Monnaie du pape - Culture facile et récolte des siliques nacrées

Un parterre de fleurs sauvages, avec des grappes de monnaie du pape blanches et violettes, se mêlant à des marguerites.

Écrit par

Marthe Julien

Publié le

16 mai 2026

Table des matières

La monnaie du pape attire d’abord par ses fruits presque transparents, ces disques nacrés que l’on garde volontiers en bouquet sec. J’y vois une plante très utile quand on veut un massif léger, des floraisons simples au printemps et une présence graphique en hiver sans entretien lourd. Dans cet article, je montre comment la reconnaître, la cultiver en France, récolter ses siliques au bon moment et l’intégrer dans un jardin favorable aux pollinisateurs.

Une bisannuelle décorative, utile et facile à réussir

  • La lunaire est surtout cultivée pour ses fruits plats, argentés et presque translucides.
  • Elle aime un sol frais, drainé, riche sans excès et une exposition de soleil doux à mi-ombre.
  • Un semis d’été donne généralement les meilleurs résultats, avec une levée en 14 à 21 jours si l’humidité reste régulière.
  • Elle nourrit les pollinisateurs au printemps et se ressème facilement, à condition de contrôler quelques jeunes plants.
  • Les siliques se récoltent seulement lorsqu’elles sont bien sèches si l’on veut les conserver en bouquet sec.

Comment reconnaître la lunaire sans hésiter

Le plus souvent, on parle de Lunaria annua, une bisannuelle de la famille des Brassicacées, comme les choux ou la moutarde. La première année, elle forme une rosette discrète; la seconde, elle monte sur des tiges fines et dressées, souvent autour de 80 à 90 cm, avec des fleurs blanches ou mauves au printemps.
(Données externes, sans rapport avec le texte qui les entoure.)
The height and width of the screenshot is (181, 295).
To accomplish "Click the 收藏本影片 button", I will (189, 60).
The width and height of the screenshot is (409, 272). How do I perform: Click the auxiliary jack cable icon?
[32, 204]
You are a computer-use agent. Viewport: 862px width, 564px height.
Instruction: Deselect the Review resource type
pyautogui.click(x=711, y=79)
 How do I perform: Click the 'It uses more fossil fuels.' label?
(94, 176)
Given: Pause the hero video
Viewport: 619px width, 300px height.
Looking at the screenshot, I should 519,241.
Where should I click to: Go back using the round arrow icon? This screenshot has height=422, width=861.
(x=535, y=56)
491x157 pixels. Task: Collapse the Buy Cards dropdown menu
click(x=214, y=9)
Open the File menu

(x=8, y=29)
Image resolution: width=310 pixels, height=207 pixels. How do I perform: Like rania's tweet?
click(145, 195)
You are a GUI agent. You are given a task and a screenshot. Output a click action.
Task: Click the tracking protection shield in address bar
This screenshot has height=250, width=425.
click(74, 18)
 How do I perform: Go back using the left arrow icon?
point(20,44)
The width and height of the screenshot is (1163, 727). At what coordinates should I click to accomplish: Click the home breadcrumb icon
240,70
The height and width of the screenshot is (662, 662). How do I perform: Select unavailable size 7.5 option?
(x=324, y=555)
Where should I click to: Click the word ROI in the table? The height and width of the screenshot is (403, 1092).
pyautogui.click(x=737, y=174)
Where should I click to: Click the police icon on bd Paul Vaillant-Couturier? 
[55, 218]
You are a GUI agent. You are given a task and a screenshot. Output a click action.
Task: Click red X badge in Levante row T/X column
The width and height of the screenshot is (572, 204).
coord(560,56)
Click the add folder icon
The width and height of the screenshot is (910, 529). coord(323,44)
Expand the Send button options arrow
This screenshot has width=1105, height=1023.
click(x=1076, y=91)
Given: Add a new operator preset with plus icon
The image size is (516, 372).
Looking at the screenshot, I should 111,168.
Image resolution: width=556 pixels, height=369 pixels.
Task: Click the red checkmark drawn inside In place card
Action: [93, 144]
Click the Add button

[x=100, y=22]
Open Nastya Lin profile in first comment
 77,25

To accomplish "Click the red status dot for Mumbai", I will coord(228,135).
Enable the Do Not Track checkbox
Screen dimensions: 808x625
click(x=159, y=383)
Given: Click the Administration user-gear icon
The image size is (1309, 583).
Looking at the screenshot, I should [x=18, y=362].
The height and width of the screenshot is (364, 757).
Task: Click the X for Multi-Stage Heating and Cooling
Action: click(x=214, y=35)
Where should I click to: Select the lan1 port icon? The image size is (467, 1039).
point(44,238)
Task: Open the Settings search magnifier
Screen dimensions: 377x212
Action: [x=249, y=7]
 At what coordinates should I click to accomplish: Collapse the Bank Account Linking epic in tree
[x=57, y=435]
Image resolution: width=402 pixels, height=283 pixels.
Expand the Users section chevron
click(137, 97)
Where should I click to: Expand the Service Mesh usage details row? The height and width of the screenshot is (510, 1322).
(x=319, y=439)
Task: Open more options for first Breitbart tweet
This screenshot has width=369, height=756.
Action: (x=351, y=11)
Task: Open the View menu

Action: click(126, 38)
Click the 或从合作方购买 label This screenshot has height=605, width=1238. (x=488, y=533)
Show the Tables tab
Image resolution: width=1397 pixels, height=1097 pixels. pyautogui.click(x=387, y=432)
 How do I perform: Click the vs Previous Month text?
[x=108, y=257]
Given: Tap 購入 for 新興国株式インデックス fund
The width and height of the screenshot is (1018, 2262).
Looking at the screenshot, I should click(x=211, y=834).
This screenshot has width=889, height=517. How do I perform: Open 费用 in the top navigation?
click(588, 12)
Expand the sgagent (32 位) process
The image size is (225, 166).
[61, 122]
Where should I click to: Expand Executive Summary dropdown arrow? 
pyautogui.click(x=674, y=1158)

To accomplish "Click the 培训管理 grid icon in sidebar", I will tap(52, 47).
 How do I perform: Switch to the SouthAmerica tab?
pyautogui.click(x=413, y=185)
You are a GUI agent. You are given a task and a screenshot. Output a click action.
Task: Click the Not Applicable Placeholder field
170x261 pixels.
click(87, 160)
Ce qui fait sa réputation, ce sont ses fruits secs, appelés siliques, c’est-à-dire les fruits typiques des Brassicacées. Chez elle, ils deviennent plats, ronds et argentés, puis presque translucides quand les graines tombent et que la cloison centrale reste seule. Je trouve utile de préciser ce point, parce qu’on ne voit pas un fruit “transparent” au sens strict, mais une membrane nacrée qui laisse passer la lumière.

Il existe aussi une forme vivace, Lunaria rediviva, plus rare au jardin, mais la plante que l’on rencontre le plus souvent dans les massifs reste bien la bisannuelle. Une fois ce repère compris, le reste devient beaucoup plus simple: il faut surtout lui offrir le bon départ.

Les bonnes conditions pour la cultiver

Je la cultive comme une plante de sol frais, pas comme une annuelle fragile. Dans la plupart des jardins français, le bon compromis reste un emplacement lumineux sans soleil brûlant de plein été, avec une terre qui retient un peu l’humidité sans rester détrempée. En climat chaud, je préfère la mi-ombre; dans une région plus fraîche, un soleil doux lui convient très bien.

Critère Repère pratique
Exposition Soleil doux ou mi-ombre, surtout si les étés sont secs
Sol Frais, drainé, profond et plutôt riche, mais sans excès d’azote
Semis En été, de juin à septembre, ou au printemps dans un climat doux
Profondeur Très superficielle, autour de 3 mm
Espacement 20 à 30 cm entre les plants
Levée 14 à 21 jours si la terre reste régulièrement humide
Entretien Arrosages suivis au départ, puis seulement par temps sec prolongé

En pratique, je sème clair et je ne recouvre presque pas les graines. Si je pars en godets, je repique dès que les jeunes plants sont assez robustes, avec une terre fine et bien ameublie. Un paillage léger de feuilles mortes aide à garder la fraîcheur, ce qui change tout dans les régions où le printemps bascule vite vers la chaleur. Le point clé, ici, c’est la régularité de l’humidité au démarrage: c’est elle qui fait la différence entre une levée propre et un semis capricieux.

Une fois ce cadre posé, la plante demande peu. La vraie question devient alors: quand faut-il intervenir pour conserver ses fruits décoratifs sans perdre leur effet?

Rameau de monnaie du pape aux reflets nacrés, ses siliques translucides évoquent de petites pièces anciennes.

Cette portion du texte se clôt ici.